Riesling-obsessed with nowhere to go? New York’s upcoming Rieslingfeier draws Riesling nuts from far and wide. For those who can’t make it, here are 5 great bottles to sample.
Of all the many Paulee-like events that seem to be springing up these days (in which wine collectors pay money to bring their own rare wines to a festive dinner, an odd structure but an increasingly popular one), I have a soft spot for Rieslingfeier in New York. Maybe that’s because amid the wash of well-heeled Burgundy and Bordeaux collectors, Riesling lovers are…a little bit kookier. Or geekier. There’s very little broad social cred for being a Riesling fanatic, after all—the only people who really care are other Riesling fanatics.

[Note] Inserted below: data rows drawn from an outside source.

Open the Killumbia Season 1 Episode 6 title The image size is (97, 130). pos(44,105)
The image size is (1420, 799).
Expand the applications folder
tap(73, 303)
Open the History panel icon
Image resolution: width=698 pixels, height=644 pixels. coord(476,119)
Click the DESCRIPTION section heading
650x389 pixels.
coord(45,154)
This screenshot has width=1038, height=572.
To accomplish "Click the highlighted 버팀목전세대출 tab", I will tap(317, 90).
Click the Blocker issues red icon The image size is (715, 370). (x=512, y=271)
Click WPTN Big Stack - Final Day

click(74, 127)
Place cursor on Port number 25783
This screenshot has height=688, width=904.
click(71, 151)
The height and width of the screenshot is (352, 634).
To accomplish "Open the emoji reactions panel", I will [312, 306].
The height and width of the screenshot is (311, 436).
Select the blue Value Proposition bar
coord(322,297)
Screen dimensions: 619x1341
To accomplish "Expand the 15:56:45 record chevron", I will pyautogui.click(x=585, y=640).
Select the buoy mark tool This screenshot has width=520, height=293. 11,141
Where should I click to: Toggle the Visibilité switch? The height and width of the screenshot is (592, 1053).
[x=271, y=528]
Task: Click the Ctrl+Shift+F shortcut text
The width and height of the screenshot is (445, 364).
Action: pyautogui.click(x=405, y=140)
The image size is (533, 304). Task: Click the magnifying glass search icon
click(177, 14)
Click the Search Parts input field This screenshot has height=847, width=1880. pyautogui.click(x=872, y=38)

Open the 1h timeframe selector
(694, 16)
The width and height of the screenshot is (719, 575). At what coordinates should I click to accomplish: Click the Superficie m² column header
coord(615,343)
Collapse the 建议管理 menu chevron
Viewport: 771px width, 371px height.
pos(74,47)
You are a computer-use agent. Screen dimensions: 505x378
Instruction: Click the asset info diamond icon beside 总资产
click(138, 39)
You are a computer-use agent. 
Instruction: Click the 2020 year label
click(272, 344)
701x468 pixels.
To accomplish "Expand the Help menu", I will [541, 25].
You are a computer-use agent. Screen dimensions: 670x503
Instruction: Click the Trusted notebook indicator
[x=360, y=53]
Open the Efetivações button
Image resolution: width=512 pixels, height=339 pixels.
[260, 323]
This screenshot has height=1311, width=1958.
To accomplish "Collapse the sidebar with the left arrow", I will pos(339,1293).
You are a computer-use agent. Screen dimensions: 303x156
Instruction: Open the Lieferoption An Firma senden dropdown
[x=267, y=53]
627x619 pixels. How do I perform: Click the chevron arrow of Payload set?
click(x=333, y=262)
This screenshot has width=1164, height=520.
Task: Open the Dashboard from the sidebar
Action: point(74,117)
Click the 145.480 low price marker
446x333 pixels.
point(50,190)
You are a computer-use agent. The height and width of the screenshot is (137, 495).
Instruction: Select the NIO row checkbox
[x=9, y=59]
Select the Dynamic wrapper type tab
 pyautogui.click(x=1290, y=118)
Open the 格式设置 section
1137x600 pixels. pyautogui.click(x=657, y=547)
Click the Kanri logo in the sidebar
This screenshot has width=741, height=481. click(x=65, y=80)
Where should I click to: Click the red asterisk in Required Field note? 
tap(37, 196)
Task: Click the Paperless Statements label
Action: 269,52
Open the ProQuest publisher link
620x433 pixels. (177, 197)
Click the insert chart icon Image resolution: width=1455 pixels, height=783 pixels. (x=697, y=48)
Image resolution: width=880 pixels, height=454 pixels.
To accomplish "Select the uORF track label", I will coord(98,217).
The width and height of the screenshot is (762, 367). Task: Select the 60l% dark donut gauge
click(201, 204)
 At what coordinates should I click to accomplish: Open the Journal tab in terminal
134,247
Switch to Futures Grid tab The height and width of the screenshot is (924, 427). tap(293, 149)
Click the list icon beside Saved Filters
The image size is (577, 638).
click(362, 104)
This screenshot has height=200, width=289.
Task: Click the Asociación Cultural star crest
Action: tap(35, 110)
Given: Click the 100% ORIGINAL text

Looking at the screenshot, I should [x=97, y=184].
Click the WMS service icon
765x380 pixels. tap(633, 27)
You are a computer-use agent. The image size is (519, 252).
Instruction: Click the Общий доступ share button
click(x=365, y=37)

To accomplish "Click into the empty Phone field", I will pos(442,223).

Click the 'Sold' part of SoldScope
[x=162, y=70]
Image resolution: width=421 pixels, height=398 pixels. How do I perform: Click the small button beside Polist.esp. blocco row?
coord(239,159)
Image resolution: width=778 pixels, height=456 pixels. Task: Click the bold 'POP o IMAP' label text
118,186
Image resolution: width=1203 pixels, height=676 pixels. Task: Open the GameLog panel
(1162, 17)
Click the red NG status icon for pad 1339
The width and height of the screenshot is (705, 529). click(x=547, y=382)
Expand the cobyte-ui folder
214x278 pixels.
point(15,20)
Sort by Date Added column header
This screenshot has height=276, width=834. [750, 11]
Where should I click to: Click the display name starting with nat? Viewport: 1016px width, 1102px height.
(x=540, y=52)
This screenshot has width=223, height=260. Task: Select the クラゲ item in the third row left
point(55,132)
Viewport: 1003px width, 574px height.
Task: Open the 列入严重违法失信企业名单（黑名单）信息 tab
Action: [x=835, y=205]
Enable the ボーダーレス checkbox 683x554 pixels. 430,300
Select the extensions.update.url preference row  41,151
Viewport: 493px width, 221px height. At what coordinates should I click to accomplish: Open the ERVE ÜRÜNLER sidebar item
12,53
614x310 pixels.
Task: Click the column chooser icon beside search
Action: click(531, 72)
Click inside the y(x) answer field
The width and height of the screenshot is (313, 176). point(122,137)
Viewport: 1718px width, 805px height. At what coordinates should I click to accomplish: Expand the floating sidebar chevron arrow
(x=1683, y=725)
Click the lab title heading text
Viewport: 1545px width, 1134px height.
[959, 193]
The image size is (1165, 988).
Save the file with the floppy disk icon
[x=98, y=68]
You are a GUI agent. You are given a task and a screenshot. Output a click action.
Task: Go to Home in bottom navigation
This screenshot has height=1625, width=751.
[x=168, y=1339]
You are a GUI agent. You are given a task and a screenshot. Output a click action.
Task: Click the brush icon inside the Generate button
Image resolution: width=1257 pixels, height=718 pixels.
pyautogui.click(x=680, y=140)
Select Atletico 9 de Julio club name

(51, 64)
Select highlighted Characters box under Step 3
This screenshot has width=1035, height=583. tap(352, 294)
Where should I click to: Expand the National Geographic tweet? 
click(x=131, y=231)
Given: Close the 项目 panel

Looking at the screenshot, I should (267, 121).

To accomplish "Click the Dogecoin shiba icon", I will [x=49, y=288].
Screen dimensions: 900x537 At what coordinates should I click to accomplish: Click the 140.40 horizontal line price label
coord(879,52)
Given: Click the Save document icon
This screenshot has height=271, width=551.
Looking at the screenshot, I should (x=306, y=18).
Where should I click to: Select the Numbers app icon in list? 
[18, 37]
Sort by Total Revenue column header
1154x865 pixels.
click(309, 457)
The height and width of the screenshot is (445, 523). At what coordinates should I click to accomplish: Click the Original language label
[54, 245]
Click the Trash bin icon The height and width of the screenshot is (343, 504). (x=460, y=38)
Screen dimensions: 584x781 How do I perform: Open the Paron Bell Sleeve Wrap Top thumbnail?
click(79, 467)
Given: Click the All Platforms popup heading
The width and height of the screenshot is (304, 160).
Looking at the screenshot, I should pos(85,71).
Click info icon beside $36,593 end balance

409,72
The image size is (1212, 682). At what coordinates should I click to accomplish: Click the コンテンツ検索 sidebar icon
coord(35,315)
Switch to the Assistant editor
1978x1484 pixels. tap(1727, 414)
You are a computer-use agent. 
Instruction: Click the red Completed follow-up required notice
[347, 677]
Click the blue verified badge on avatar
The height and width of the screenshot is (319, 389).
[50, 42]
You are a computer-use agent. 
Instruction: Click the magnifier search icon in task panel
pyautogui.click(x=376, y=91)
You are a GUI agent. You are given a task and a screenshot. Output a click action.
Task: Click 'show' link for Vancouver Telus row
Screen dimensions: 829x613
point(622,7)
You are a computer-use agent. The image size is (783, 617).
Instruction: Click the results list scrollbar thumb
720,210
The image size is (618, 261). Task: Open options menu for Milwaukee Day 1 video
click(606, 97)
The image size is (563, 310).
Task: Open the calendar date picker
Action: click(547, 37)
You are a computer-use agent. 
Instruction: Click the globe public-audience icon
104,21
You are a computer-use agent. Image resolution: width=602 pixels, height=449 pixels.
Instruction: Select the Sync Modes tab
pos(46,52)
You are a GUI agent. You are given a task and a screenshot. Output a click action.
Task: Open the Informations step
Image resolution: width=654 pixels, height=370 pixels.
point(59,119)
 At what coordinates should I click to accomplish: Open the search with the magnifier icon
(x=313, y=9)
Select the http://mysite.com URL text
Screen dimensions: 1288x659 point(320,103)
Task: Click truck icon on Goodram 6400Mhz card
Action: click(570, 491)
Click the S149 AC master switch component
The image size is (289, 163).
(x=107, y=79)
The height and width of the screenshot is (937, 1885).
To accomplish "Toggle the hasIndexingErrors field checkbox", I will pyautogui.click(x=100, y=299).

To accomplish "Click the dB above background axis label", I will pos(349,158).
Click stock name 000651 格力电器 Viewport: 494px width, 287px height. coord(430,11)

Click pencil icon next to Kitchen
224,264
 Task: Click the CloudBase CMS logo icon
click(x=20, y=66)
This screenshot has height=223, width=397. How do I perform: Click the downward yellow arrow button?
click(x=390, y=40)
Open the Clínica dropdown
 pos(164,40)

In any case, at Rieslingfeier this year (February 20, in NYC; tickets went on sale this week), there’s the usual wine-soaked bacchanalia dinner, a mega-BYOB shindig with hundreds of bottles of great Riesling floating around. But more useful for the less obsessed among us (and more affordable) is the first ever “Gränd Tasting,” which, for $29, offers people a chance to taste Rieslings from 16 top-flight producers. Both the current vintage, 2014, and older wines will be poured.
That’s an incredible deal. But, if you can’t make it to NYC, here are a few great Rieslings to track down in your own town:
2014 Leitz Rheingau QbA Riesling ($13) Leitz’s entry-level Feinherb Riesling (lightly off-dry, essentially) has an aroma of wet stones and citrus peel, with juicy nectarine flavors lifted by vivid acidity; it ends much drier than you’d initially guess it might.
2014 Weiser Kunstler Riesling Feinherb ($20) Importer Stephen Bitterolf (also the brains behind Rieslingfeier) notes that this tiny estate farms “what are on average probably the oldest vines in the Mosel.” Their most affordable wine is this impressive Feinherb: Floral on the nose, with a nice saline minerality, it actually has about 17 grams of residual sugar but tastes almost bone-dry.
2013 Louis Guntrum Oppenheim Sackträger Riesling Spätlese Trocken ($25) A terrific dry (trocken) Riesling from the Rheinhessen, this laser-focused white with its long, stony finish comes from a vineyard first planted some 500 years ago.
2014 Schloss Johannesberg Riesling Gelback ($30) Grapevines have been grown at this legendary estate in the Rheingau for over 1,200 years (Riesling has been the only variety cultivated here for three centuries of that). The wines show that long experience; this graceful off-dry bottling has white flower and Meyer lemon notes.
2014 Peter Lauer Unterstenberg ($35) Flinty, smoky aromas lead into rich lime candy and peach notes in this dense, luscious, off-dry Saar Riesling. It comes from a subparcel at the bottom of the famed Ayler Kupp vineyard.